Provided that the matrix \({ {\textbf{Q}}_{2} }\) is of full column rank, \({\textbf{w}_{r}}\) can be obtained by

$$\begin{aligned} {\textbf{w}_{r}} = - ( {\textbf{Q}}_{2}^{T} {\textbf{Q}}_{2} )^{-1} {\textbf{Q}}_{2}^{T} {\hat{\textbf{b}}_2}. \end{aligned}$$
(38)

Substituting (38) into (37), the modeling part \({\textbf{w}_{*}}\) can be expressed as

$$\begin{aligned} {\textbf{w}_{*}} = {\hat{\textbf{b}}_1} + {\textbf{Q}}_{1}{\textbf{w}_{r}}. \end{aligned}$$
(39)

Using (38) and (39), the true impulse response \({{\textbf{w}}}_{\textrm{o}}\) can be recovered.

To guarantee that \({ {\textbf{Q}}_{2} }\) is of full column rank, it should have \(M_2 \le PL-P+1\). However, this is not a sufficient condition. For instance, for a first-order autoregressive (AR) process as input, the matrix \({ {\textbf{Q}}_{2} }\) has rank at most L, and hence, the true impulse response cannot be recovered in this case.

The results in Sects. 3.3.1 and 3.3.2 are of particularly interest and show we can indeed obtain useful information about the true system impulse response using the unconstrained PBFDAFs. Specifically, the unconstrained PBFDAFs can recover more coefficients of the unknown plant than the constrained version in certain cases. Also, we can use (32) to determine whether the unconstrained PBFDAF is sufficient length or deficient length. In other words, if \({\hat{\textbf{h}}_2(\infty )}\) is a zero vector (or very close to a zero vector), it indicates that \({\textbf{w}_{r}}\) is a zero vector and we are using a sufficient-length adaptive algorithm.
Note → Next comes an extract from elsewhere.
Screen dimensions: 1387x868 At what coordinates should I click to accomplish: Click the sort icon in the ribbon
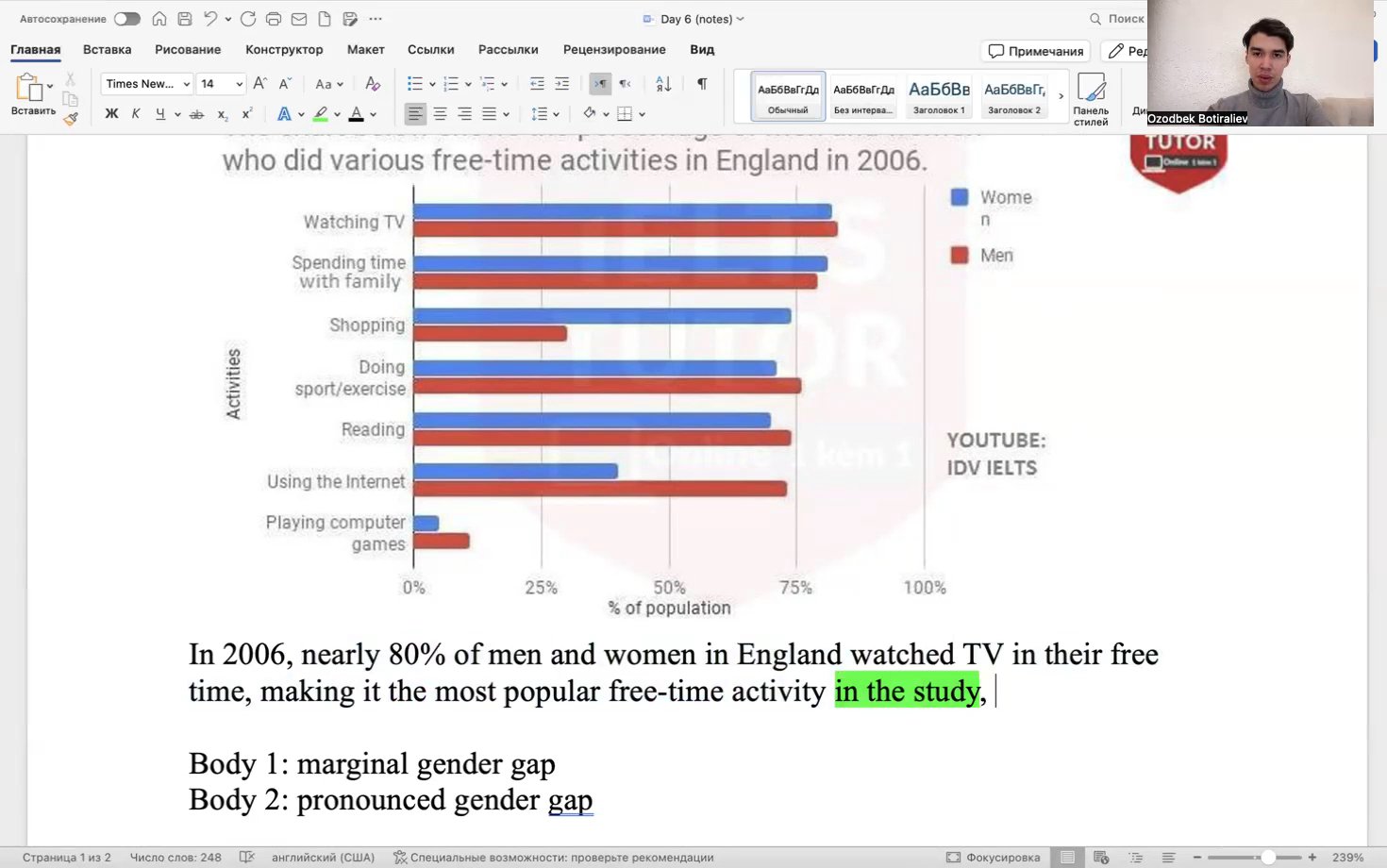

3.4 Mean square convergence behavior

Using (21) and invoking the independence assumption, the EMSE produced by the algorithm is

$$\begin{aligned} \begin{aligned} {\xi }_{ex}(k) =&\frac{1}{L} {\textrm{tr}} (E[{\tilde{\textbf{h}}(k)}{\tilde{\textbf{h}}^T(k)}] {{\textbf{R}}_b } \\&+ E[{\tilde{\textbf{h}}(k)}{\textbf{w}_{r}^T}]{{\textbf{R}}_{br}^T } \\ {}&+ E[{\textbf{w}_{r}}{\tilde{\textbf{h}}^T(k)}]{{\textbf{R}}_{br} } \\&+ E[{\textbf{w}_{r}}{\textbf{w}_{r}^T}]{{\textbf{R}}_{rr} } ), \end{aligned} \end{aligned}$$
(40)

where \({{\textbf{R}}_{rr}} = E[{\textbf{X}_{r}^{T}(k)}{\textbf{X}_{r}(k)}]\). The last three terms of (40) are introduced by the under-modeling part \({\textbf{w}_{r}}\). To continue with our analysis, it is required to calculate the covariance matrix \(E[{\tilde{\textbf{h}}(k)}{\tilde{\textbf{h}}^T(k)}]\). Using (22), we have

$$\begin{aligned} \begin{aligned} E[{\tilde{\textbf{h}}(k+1)}{\tilde{\textbf{h}}^T(k+1)}] =&E[{\tilde{\textbf{h}}(k)}{\tilde{\textbf{h}}^T(k)}] \\&-\mu E[{\textbf{A}(k)} {\tilde{\textbf{h}}(k)}{\tilde{\textbf{h}}^T(k)}] \\&-\mu E[{\textbf{B}(k)} {\textbf{w}_{r}} {\tilde{\textbf{h}}^T(k)}] \\&-\mu E[{\tilde{\textbf{h}}(k)} {\tilde{\textbf{h}}^T(k)}{\textbf{A}^{T}(k)} ] \\&-\mu E[{\tilde{\textbf{h}}(k)} {\textbf{w}_{r}^T} {\textbf{B}^{T}(k)} ] \\&+ {\mu }^2 E[{\textbf{A}(k)} {\tilde{\textbf{h}}(k)} {\tilde{\textbf{h}}^T(k)} {\textbf{A}^{T}(k)} ] \\&+ {\mu }^2 E[{\textbf{B}(k)} {\textbf{w}_{r}} {\tilde{\textbf{h}}^T(k)} {\textbf{A}^{T}(k)}] \\&+ {\mu }^2 E[{\textbf{A}(k)} {\tilde{\textbf{h}}(k)} {\textbf{w}_{r}^T} {\textbf{B}^{T}(k)} ] \\&+ {\mu }^2 E[{\textbf{B}(k)} {\textbf{w}_{r}} {\textbf{w}_{r}^T} {\textbf{B}^{T}(k)}] \\&+ {\mu }^2 {{\sigma }_{v}^2} E[{\varvec{\alpha }} {\varvec{\theta }}{\textbf{X}_{a}^{T}(k)}{\textbf{X}_{a}(k)}{\varvec{\theta }^T}{\varvec{\alpha }^{T}}]. \end{aligned} \end{aligned}$$
(41)

To facilitate the derivation of the recursion of the covariance matrix, we introduce the vectorization operator \({\textrm{vec}}({\cdot })\), which stacks the input matrix into one column. Applying the operator \({\textrm{vec}}({\cdot })\) to the matrix product \({\textbf{M}} {\textbf{Q}} {\textbf{N}}\), we have [31]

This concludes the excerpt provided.